Search code examples
javacomparisonrdfjenaowl

Comparing two OntModels in Jena


I am trying to compare two different versions of an ontology by using java. OntModels are populated as "RDF/XML-ABBREV". But my results are not same as expected. I am checking if both models are isomorphic and the result is true. But when I iterate through the models it gives me results that they are different. Even if I load same version in both models still it gives me same results. I want to check if any class is deleted or added in the new version. How it is possible check for the changes?
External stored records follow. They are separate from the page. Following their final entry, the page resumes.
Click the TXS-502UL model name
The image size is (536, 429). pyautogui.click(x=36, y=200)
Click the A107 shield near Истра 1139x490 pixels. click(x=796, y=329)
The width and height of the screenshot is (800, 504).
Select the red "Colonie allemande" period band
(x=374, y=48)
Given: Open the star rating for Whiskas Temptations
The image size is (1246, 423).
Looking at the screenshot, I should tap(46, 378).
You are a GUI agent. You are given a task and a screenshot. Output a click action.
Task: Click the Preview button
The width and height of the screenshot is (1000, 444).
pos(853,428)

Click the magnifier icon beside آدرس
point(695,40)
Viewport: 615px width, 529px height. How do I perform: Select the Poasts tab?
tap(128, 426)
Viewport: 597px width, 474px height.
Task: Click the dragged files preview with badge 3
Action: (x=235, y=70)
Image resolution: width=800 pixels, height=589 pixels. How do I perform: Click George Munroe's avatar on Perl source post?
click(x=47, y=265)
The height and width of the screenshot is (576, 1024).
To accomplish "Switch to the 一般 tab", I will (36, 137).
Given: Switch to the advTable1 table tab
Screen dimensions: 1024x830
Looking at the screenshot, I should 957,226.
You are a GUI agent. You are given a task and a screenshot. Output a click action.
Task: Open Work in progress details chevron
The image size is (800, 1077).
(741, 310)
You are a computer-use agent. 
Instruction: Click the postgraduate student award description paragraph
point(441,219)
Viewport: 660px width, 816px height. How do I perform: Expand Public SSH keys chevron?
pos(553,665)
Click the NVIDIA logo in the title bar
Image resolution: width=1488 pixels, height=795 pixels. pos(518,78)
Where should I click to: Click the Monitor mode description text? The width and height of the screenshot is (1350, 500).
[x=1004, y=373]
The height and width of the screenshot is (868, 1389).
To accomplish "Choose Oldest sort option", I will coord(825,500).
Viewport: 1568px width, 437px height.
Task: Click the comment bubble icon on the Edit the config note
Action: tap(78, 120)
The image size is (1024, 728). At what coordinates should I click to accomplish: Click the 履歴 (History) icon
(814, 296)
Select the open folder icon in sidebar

        StmtIterator iter = model.listStatements();
        if (model.isIsomorphicWith(model2))
            System.out.println("Both are isomorphic");
        while (iter.hasNext()) {
            Statement stmt = iter.nextStatement();
            Resource toSearch = iter.nextStatement().getSubject();
            if (!model2.containsResource(toSearch)) 
                System.out.println("statement not found"+ toSearch);
        }

Solution

  • In comparing RDF models, "isomorphic" means that the two models can be mapped 1:1 on to each other. This mapping uses equality for comparing any IRIs or literal values, but uses a correspondence mapping between blank nodes. The reason this is necessary is that by definition, a blank node is unique to the model in which it occurs, so simply comparing blank nodes for equality will always fail.

    Two isomorphic models are, for all intents and purposes, identical. The reason your separate comparison (model2.containsResource) fails is that some resource in your model are blank nodes, so you are trying to compare blank node equality between models, which will fail.

    I want to check if any class is deleted or added in the new version. How it is possible check for the changes?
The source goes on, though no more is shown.